Um homem desperta às cinco da manhã.
– Não acredito que acordei neste horário outra vez! Por mais que eu vá me deitar tarde da noite, sempre acordo neste maldito horário. E o que eu faço? Nada além de reclamar! Passo estes instantes a reclamar pela minha falta de sorte, porque não consigo levantar como as outras pessoas aos domingos. Não, tenho que acordar cedo e ficar à toa, enquanto reclamo e tomo meu chá. E o pior é que reclamo em voz alta. Os vizinhos devem pensar que sou algum tipo de louco, um velho ranzinza aos trinta anos! Mas por que me levanto tão cedo? Ah, sim, por causa do silêncio do amanhecer. Gosto desse silêncio, ele é que me dá impulso para acordar todas as manhãs nesse horário, apesar das minhas lamentações. Pelo menos tenho a madrugada só para mim. Ela é meu retiro espiritual, só que um retiro espiritual às avessas, pois fico incomodado em não ter o que fazer. Mas você pode fazer exercícios a esta hora – alguém pode me dizer. E você acha mesmo que eu vou sair neste frio para uma caminhada, um cooper solitário, correndo o risco de ser assaltado por vagabundos dos quais esta cidade está cheia? Não, meu amigo, prefiro ficar no meu quartinho a beber o meu chá. É um bom exercício filosófico este de não me conformar com a minha própria condição até eu me acostumar a ela. Vou fumar um cigarro, qual a objeção? Pois digo que vou fumar até meus pulmões virarem carvão em brasa, e ninguém tem nada com isso, entendeu? Sim, fumo cigarros de filtro vermelho por serem mais fortes. Assim, me estrago mais rápido…

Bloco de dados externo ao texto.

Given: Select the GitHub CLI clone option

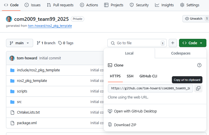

Neste instante, uma fumaça preta começa a sair da parede, para maior espanto do nosso personagem, que já está apavorado com a sua situação de precariedade.
– Você reclama muito – diz alguém que sai do meio da fumaça.
– Pois vá para o diabo, assombração! – diz o homem que só reclama.
– Você falou em diabo? – pergunta um gato preto enorme que está sobre a estante de livros.
Mas quem são vocês? Será que estou no meio de um pesadelo? – pregunta-se o homem reclamador.
– Eu sou Dostoiévski e vim livrá-lo deste seu subsolo.
– Ah, Dostoiévski, agora estou lhe reconhecendo, mas não vou sair dos meus dias felizes neste buraco – replica o homem.
– Miau! Por que você não deixa de reclamar e lê um livro – o gato está com um exemplar de O Mestre e Margarida em suas patas.
– Seu fim não será bom com esses seus costumes madrugadores – diz o gato entre um miado e outro.
– Mas quem vocês pensam que são para aparecerem no meu quarto nesse horário? –queixa-se o homem desperto.
– Você não é leitor? Pois então, enquanto lia e fumava, você nos tragava. Estamos em seus pulmões – afirma Dostoiévski.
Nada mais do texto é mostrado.